By the early 1980s, the management problems of the monument had become consistent. The lease of the land on which the development stood remained a leading concern for park staff, growing numbers of visitors sought to experience the monument, and some management and interpretation programs had become dated. The slide and tape presentation needed improvement, for both the materials and the content were lacking. But as Dan Murphy, writer/editor for the Division of Interpretation and Visitor Services of the Southwest Region, noted, the hike to Keet Seel was "one of the best reasons for the existence of the [Park] Service." [33]

Management style at the monument also underwent a transformation. Since the arrival of James L. Brewer in 1939, Navajo had been administered by a generation of "old-style" Park Service men. These people were a unique breed. They had grown up with the agency, shaped by the difficulties inherent in the management of parks far from the mainstream. What characterized this group was a commitment to service and a lack of a sense of boundaries. Park people of this generation were Park Service through and through. The Park Service was a way of life that extended beyond the work day and in some circumstances beyond park boundaries. [34]

Frank Hastings, superintendent of the monument from 1972 to 1980, fit this mold. Under Hastings, Navajo became a self-motivated world where you did what it took. Nor was service limited to the park itself and visitors. The Informal Navajo Assistance program, as Hastings referred to it, continued. It included pulling pickups out of the sand or snow, donations of food during periods of heavy snow, and a system of support for individuals or families that needed care. In some instances, families stayed with members of the monument staff during difficult times. [35]

This ethic was communicated to everyone on the staff. "If a Navajo came up to the monument and said: `stuck down the road,' remembered ranger John Loliet, "we'd go and pull 'em out--no cost." Staff members did what each job required, often without noticing if they worked beyond quitting time or on activities that might not technically have been construed as park business. [36]

Nor was Hastings' approach new. For Brewer, John Aubuchon, Foy Young, Art White, Bill Binnewies, and others, the park was much more than a job. It and its relationship to the people of the region was an expression of themselves. In many instances, the informal relationships improved the status of the park in the region. Local people felt close ties to the monument, promoting interdependence in a park that needed its neighbors.
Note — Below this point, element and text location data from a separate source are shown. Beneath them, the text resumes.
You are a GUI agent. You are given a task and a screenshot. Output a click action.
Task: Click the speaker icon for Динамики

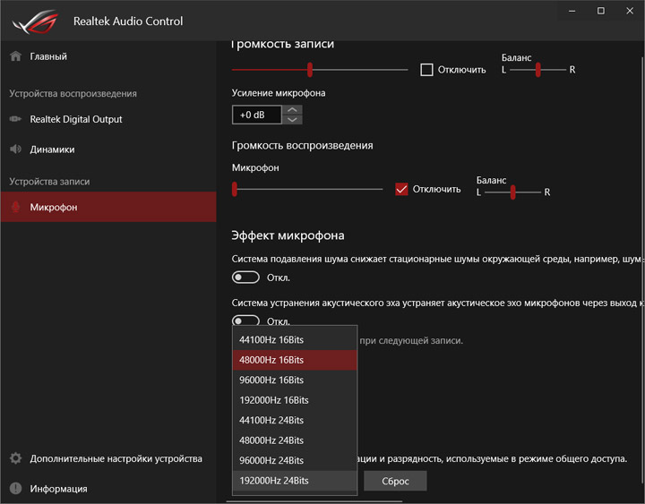15,149
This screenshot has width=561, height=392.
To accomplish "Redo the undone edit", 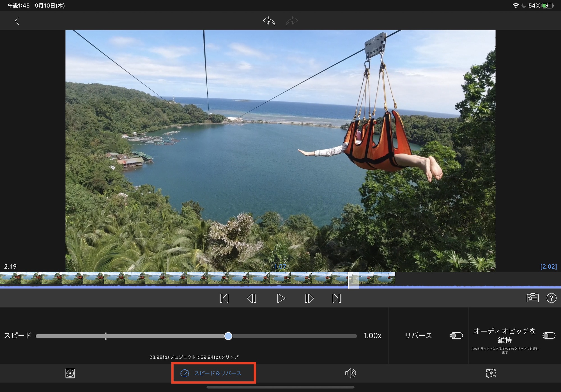I will [291, 21].
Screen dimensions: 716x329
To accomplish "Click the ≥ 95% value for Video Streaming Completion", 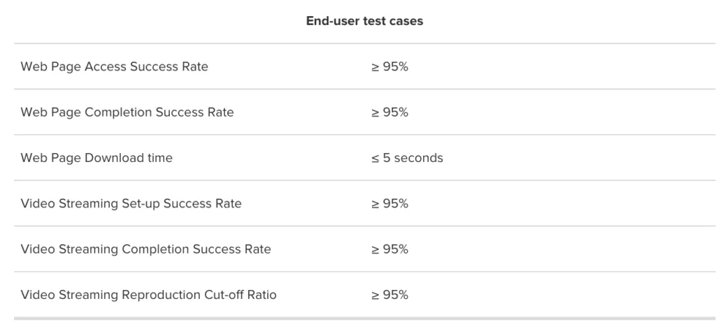I will 389,249.
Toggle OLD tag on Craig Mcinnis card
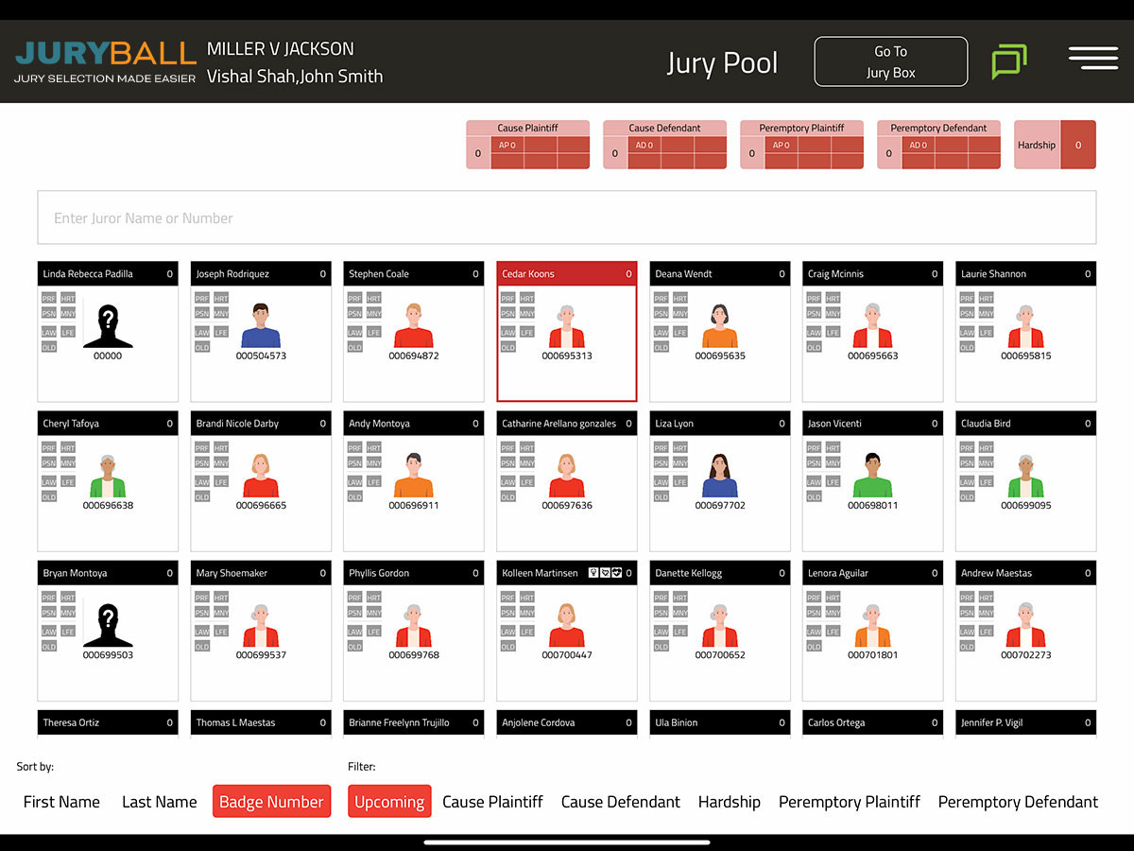The width and height of the screenshot is (1134, 851). coord(814,347)
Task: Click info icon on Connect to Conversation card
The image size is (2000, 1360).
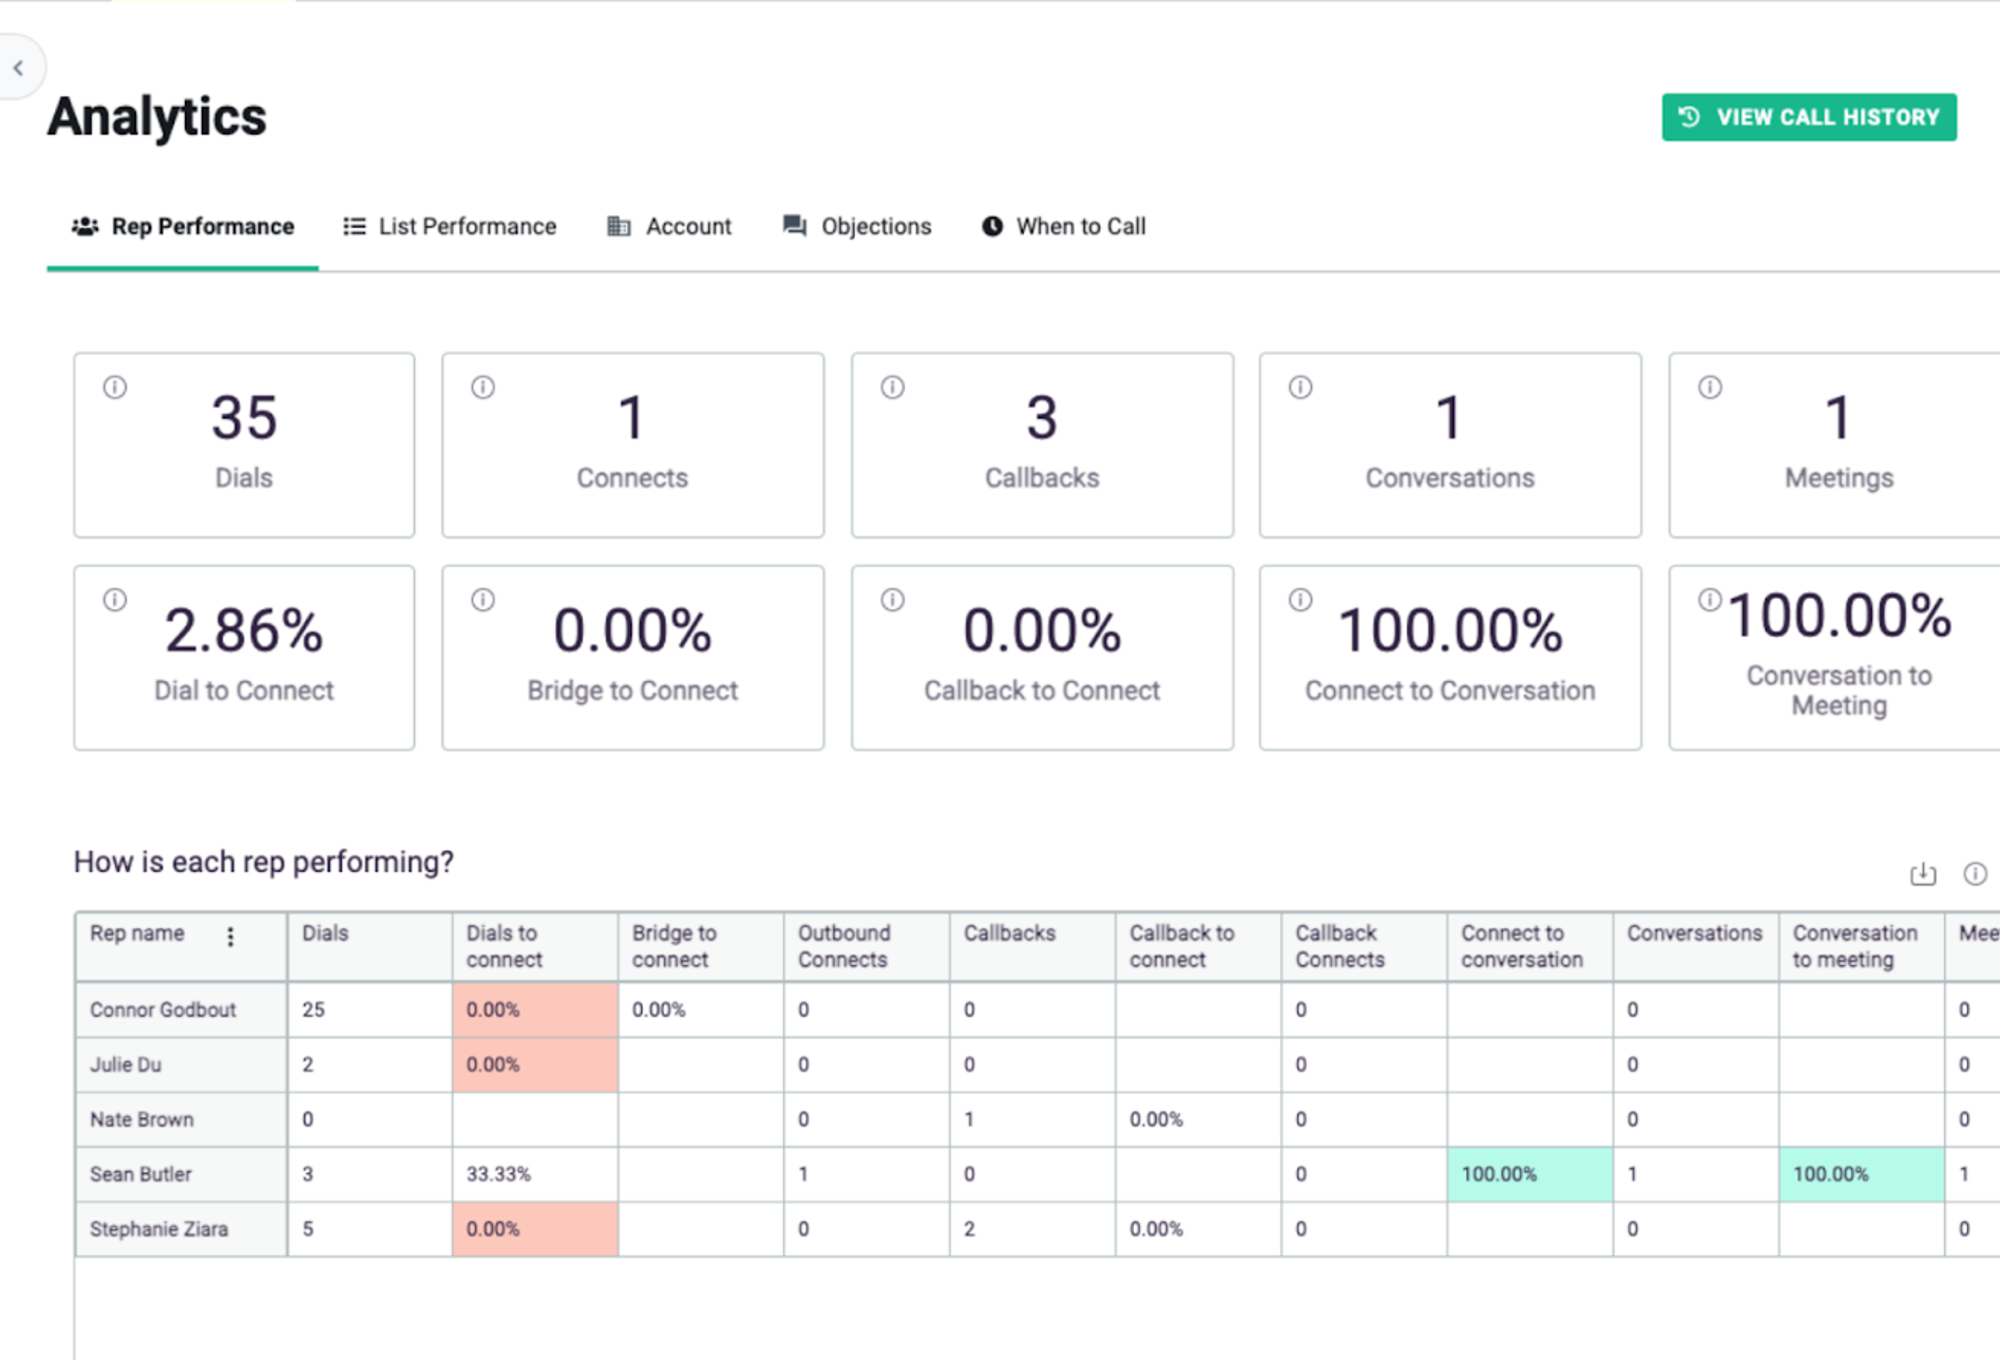Action: pos(1300,600)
But by the 1980s, the old-style Park Service was becoming a memory. The insistence of upper echelon officials that park employees had to be protected against uninsured injury, compounded by the need for protection from liability for off-hours use of federal property, led to more stringent reporting. Rather than work "off the clock," as NPS people referred to the practice, supervisors insisted that rangers and other employees clock in their overtime. Parks with small budgets--such as Navajo--had to discourage employees from recording extra hours. There was no way to compensate them, but if they did not report hours worked, they left themselves uninsured and open to sanction if something went awry. The informal relationships of the era before 1980 had to become more formalized. Significant changes in the way park employees worked and ultimately in how they felt about the park system followed.